__Exercise material__.
····················
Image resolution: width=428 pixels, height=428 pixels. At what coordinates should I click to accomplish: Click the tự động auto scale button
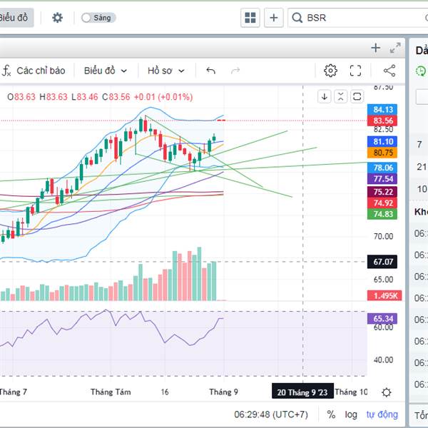coord(382,414)
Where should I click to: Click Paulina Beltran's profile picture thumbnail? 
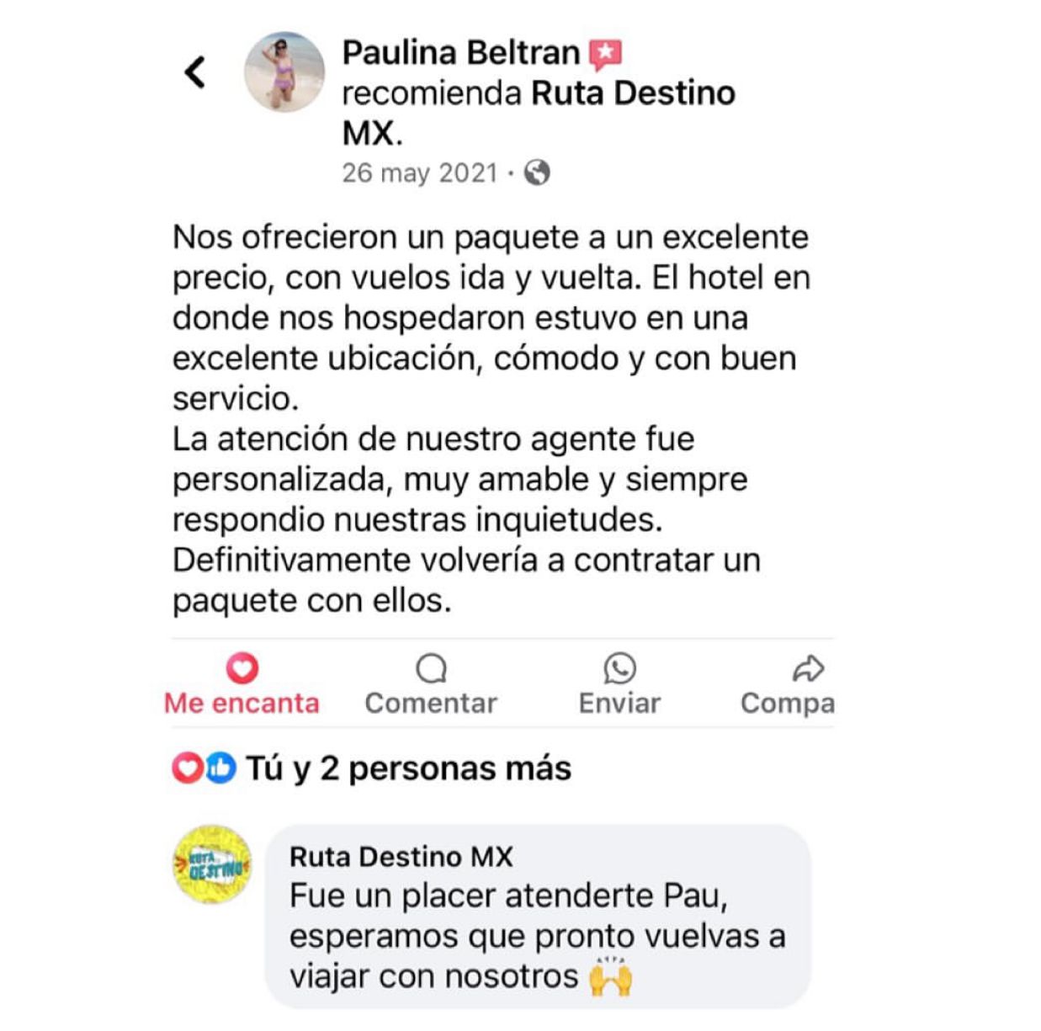pos(285,73)
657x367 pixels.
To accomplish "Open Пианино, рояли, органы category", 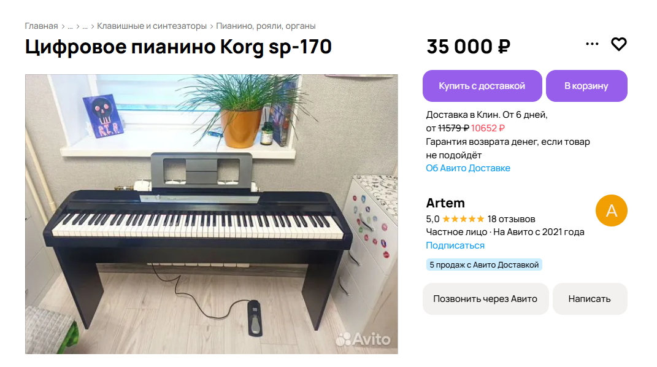I will click(266, 26).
····················
__About this task__.
When copying the listing above, begin at its first line and stop after the line with "657x367 pixels.", keeping each line exact and dropping the pictures.

__Response to the exercise__.
Image resolution: width=428 pixels, height=428 pixels. At what coordinates should I click to accomplish: Click the tự động auto scale button
coord(382,414)
Where should I click to: Click Paulina Beltran's profile picture thumbnail? 
pos(285,73)
657x367 pixels.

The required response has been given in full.